Work to be completed
Give the data again in full. Keep every line the same.

Task data
▼▼▼

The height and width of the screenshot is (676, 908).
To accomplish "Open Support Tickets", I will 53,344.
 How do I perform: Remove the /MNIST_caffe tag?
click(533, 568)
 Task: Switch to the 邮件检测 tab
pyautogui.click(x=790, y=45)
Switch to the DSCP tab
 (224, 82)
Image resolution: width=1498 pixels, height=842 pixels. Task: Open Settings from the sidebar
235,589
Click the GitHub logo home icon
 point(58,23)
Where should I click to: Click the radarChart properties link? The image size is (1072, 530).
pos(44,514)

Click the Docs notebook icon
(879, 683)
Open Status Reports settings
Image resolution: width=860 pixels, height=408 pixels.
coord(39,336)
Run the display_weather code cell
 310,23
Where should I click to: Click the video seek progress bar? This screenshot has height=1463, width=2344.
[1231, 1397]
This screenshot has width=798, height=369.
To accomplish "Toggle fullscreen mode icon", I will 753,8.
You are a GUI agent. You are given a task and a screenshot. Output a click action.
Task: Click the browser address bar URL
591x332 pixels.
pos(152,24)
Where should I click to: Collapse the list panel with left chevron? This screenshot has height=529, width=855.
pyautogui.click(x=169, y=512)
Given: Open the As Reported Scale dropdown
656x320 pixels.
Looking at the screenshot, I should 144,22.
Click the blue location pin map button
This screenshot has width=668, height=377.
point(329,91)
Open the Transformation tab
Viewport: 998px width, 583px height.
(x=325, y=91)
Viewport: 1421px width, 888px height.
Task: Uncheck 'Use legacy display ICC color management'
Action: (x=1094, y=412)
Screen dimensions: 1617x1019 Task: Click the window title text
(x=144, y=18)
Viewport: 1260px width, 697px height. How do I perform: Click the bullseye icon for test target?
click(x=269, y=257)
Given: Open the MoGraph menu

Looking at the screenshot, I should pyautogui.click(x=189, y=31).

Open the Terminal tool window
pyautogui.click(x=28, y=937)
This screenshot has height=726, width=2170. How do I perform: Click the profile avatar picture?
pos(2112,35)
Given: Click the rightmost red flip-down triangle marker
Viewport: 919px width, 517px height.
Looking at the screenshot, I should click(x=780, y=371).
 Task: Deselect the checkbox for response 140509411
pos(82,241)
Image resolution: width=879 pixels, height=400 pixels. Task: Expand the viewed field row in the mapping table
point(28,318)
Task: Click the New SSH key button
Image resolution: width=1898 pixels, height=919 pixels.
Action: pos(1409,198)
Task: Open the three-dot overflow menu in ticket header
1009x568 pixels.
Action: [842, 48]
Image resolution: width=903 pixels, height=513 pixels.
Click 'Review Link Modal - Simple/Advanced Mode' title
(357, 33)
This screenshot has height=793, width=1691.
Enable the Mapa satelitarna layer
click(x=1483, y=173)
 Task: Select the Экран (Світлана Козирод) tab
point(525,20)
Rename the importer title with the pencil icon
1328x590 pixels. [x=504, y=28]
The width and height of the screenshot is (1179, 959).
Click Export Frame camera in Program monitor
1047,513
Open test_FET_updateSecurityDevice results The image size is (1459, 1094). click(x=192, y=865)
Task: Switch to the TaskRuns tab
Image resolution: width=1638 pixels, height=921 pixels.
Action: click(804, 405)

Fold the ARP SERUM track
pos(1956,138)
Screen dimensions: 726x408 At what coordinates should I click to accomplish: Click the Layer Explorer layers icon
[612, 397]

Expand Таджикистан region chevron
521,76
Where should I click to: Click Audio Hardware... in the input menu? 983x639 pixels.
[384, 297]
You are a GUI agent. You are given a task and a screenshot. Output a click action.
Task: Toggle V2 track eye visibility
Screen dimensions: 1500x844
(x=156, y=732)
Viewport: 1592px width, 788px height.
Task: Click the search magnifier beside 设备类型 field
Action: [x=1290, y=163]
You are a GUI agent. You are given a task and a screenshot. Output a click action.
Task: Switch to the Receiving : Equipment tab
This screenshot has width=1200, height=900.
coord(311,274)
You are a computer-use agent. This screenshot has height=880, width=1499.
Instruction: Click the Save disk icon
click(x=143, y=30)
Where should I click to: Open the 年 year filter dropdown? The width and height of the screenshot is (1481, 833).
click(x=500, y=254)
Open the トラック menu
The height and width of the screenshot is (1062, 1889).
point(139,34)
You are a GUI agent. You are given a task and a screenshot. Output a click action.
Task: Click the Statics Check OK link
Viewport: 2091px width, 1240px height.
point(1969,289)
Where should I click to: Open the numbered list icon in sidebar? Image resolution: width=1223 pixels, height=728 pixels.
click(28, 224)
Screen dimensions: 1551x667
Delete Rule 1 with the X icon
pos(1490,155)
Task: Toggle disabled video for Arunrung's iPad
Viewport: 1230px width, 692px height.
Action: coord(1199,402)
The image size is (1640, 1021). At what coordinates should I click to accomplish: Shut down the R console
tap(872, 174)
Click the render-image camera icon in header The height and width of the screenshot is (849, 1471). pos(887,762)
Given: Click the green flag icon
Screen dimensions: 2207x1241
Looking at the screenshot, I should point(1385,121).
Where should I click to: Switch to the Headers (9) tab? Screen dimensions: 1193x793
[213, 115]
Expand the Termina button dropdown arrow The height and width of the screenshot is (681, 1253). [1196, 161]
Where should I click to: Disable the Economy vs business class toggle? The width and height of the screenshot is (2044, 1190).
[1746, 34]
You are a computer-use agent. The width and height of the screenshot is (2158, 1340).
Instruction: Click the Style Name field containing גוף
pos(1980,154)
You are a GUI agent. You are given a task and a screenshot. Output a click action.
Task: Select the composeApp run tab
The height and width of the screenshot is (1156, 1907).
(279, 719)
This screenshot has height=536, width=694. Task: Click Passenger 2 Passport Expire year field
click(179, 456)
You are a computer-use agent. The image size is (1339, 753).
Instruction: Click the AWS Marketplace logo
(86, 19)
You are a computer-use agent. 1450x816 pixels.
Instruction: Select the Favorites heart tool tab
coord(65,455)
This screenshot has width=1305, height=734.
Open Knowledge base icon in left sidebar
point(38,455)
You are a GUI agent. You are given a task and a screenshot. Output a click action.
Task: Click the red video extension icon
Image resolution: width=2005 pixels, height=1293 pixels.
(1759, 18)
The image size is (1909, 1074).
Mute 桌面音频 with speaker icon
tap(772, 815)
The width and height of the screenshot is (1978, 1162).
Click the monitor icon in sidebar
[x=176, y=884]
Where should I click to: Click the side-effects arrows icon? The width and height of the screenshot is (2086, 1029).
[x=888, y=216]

▲▲▲

Solution below
The height and width of the screenshot is (676, 908).
To accomplish "Open Support Tickets", I will 53,344.
 How do I perform: Remove the /MNIST_caffe tag?
click(533, 568)
 Task: Switch to the 邮件检测 tab
pyautogui.click(x=790, y=45)
Switch to the DSCP tab
 (224, 82)
Image resolution: width=1498 pixels, height=842 pixels. Task: Open Settings from the sidebar
235,589
Click the GitHub logo home icon
 point(58,23)
Where should I click to: Click the radarChart properties link? The image size is (1072, 530).
pos(44,514)

Click the Docs notebook icon
(879, 683)
Open Status Reports settings
Image resolution: width=860 pixels, height=408 pixels.
coord(39,336)
Run the display_weather code cell
 310,23
Where should I click to: Click the video seek progress bar? This screenshot has height=1463, width=2344.
[1231, 1397]
This screenshot has width=798, height=369.
To accomplish "Toggle fullscreen mode icon", I will 753,8.
You are a GUI agent. You are given a task and a screenshot. Output a click action.
Task: Click the browser address bar URL
591x332 pixels.
pos(152,24)
Where should I click to: Collapse the list panel with left chevron? This screenshot has height=529, width=855.
pyautogui.click(x=169, y=512)
Given: Open the As Reported Scale dropdown
656x320 pixels.
Looking at the screenshot, I should 144,22.
Click the blue location pin map button
This screenshot has width=668, height=377.
point(329,91)
Open the Transformation tab
Viewport: 998px width, 583px height.
(x=325, y=91)
Viewport: 1421px width, 888px height.
Task: Uncheck 'Use legacy display ICC color management'
Action: (x=1094, y=412)
Screen dimensions: 1617x1019 Task: Click the window title text
(x=144, y=18)
Viewport: 1260px width, 697px height. How do I perform: Click the bullseye icon for test target?
click(x=269, y=257)
Given: Open the MoGraph menu

Looking at the screenshot, I should pyautogui.click(x=189, y=31).

Open the Terminal tool window
pyautogui.click(x=28, y=937)
This screenshot has height=726, width=2170. How do I perform: Click the profile avatar picture?
pos(2112,35)
Given: Click the rightmost red flip-down triangle marker
Viewport: 919px width, 517px height.
Looking at the screenshot, I should click(x=780, y=371).
 Task: Deselect the checkbox for response 140509411
pos(82,241)
Image resolution: width=879 pixels, height=400 pixels. Task: Expand the viewed field row in the mapping table
point(28,318)
Task: Click the New SSH key button
Image resolution: width=1898 pixels, height=919 pixels.
Action: pos(1409,198)
Task: Open the three-dot overflow menu in ticket header
1009x568 pixels.
Action: [842, 48]
Image resolution: width=903 pixels, height=513 pixels.
Click 'Review Link Modal - Simple/Advanced Mode' title
(357, 33)
This screenshot has height=793, width=1691.
Enable the Mapa satelitarna layer
click(x=1483, y=173)
 Task: Select the Экран (Світлана Козирод) tab
point(525,20)
Rename the importer title with the pencil icon
1328x590 pixels. [x=504, y=28]
The width and height of the screenshot is (1179, 959).
Click Export Frame camera in Program monitor
1047,513
Open test_FET_updateSecurityDevice results The image size is (1459, 1094). click(x=192, y=865)
Task: Switch to the TaskRuns tab
Image resolution: width=1638 pixels, height=921 pixels.
Action: click(804, 405)

Fold the ARP SERUM track
pos(1956,138)
Screen dimensions: 726x408 At what coordinates should I click to accomplish: Click the Layer Explorer layers icon
[612, 397]

Expand Таджикистан region chevron
521,76
Where should I click to: Click Audio Hardware... in the input menu? 983x639 pixels.
[384, 297]
You are a GUI agent. You are given a task and a screenshot. Output a click action.
Task: Toggle V2 track eye visibility
Screen dimensions: 1500x844
(x=156, y=732)
Viewport: 1592px width, 788px height.
Task: Click the search magnifier beside 设备类型 field
Action: [x=1290, y=163]
You are a GUI agent. You are given a task and a screenshot. Output a click action.
Task: Switch to the Receiving : Equipment tab
This screenshot has width=1200, height=900.
coord(311,274)
You are a computer-use agent. This screenshot has height=880, width=1499.
Instruction: Click the Save disk icon
click(x=143, y=30)
Where should I click to: Open the 年 year filter dropdown? The width and height of the screenshot is (1481, 833).
click(x=500, y=254)
Open the トラック menu
The height and width of the screenshot is (1062, 1889).
point(139,34)
You are a GUI agent. You are given a task and a screenshot. Output a click action.
Task: Click the Statics Check OK link
Viewport: 2091px width, 1240px height.
point(1969,289)
Where should I click to: Open the numbered list icon in sidebar? Image resolution: width=1223 pixels, height=728 pixels.
click(28, 224)
Screen dimensions: 1551x667
Delete Rule 1 with the X icon
pos(1490,155)
Task: Toggle disabled video for Arunrung's iPad
Viewport: 1230px width, 692px height.
Action: coord(1199,402)
The image size is (1640, 1021). At what coordinates should I click to accomplish: Shut down the R console
tap(872, 174)
Click the render-image camera icon in header The height and width of the screenshot is (849, 1471). pos(887,762)
Given: Click the green flag icon
Screen dimensions: 2207x1241
Looking at the screenshot, I should point(1385,121).
Where should I click to: Switch to the Headers (9) tab? Screen dimensions: 1193x793
[213, 115]
Expand the Termina button dropdown arrow The height and width of the screenshot is (681, 1253). [1196, 161]
Where should I click to: Disable the Economy vs business class toggle? The width and height of the screenshot is (2044, 1190).
[1746, 34]
You are a computer-use agent. The width and height of the screenshot is (2158, 1340).
Instruction: Click the Style Name field containing גוף
pos(1980,154)
You are a GUI agent. You are given a task and a screenshot. Output a click action.
Task: Select the composeApp run tab
The height and width of the screenshot is (1156, 1907).
(279, 719)
This screenshot has height=536, width=694. Task: Click Passenger 2 Passport Expire year field
click(179, 456)
You are a computer-use agent. The image size is (1339, 753).
Instruction: Click the AWS Marketplace logo
(86, 19)
You are a computer-use agent. 1450x816 pixels.
Instruction: Select the Favorites heart tool tab
coord(65,455)
This screenshot has width=1305, height=734.
Open Knowledge base icon in left sidebar
point(38,455)
You are a GUI agent. You are given a task and a screenshot. Output a click action.
Task: Click the red video extension icon
Image resolution: width=2005 pixels, height=1293 pixels.
(1759, 18)
The image size is (1909, 1074).
Mute 桌面音频 with speaker icon
tap(772, 815)
The width and height of the screenshot is (1978, 1162).
Click the monitor icon in sidebar
[x=176, y=884]
Where should I click to: Click the side-effects arrows icon? The width and height of the screenshot is (2086, 1029).
[x=888, y=216]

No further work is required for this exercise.